# TASK DESCRIPTION:
After locating the line with "You are a GUI" in the data that follows, return it and every later line exactly, up to and including the line with "Task: Select the 120分 interval tab".

# DATA TO EXAMINE:

•••••

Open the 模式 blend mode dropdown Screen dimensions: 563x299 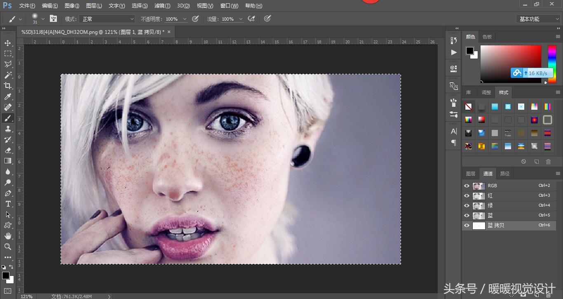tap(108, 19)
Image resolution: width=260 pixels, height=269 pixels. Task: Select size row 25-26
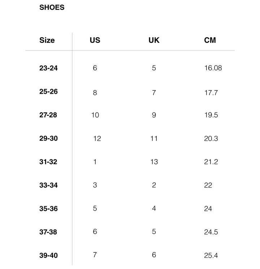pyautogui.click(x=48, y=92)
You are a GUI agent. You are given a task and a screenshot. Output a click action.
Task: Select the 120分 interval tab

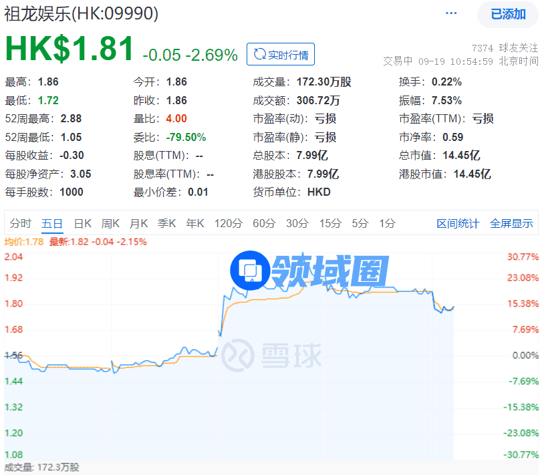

•••••

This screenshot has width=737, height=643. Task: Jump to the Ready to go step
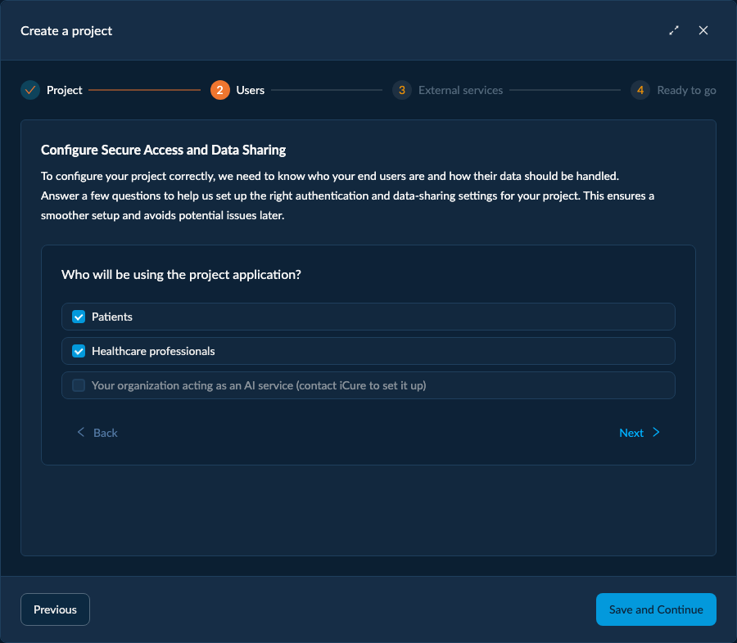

•••••

# REPLY:
You are a GUI agent. You are given a task and a screenshot. Output a click action.
Task: Select the 120分 interval tab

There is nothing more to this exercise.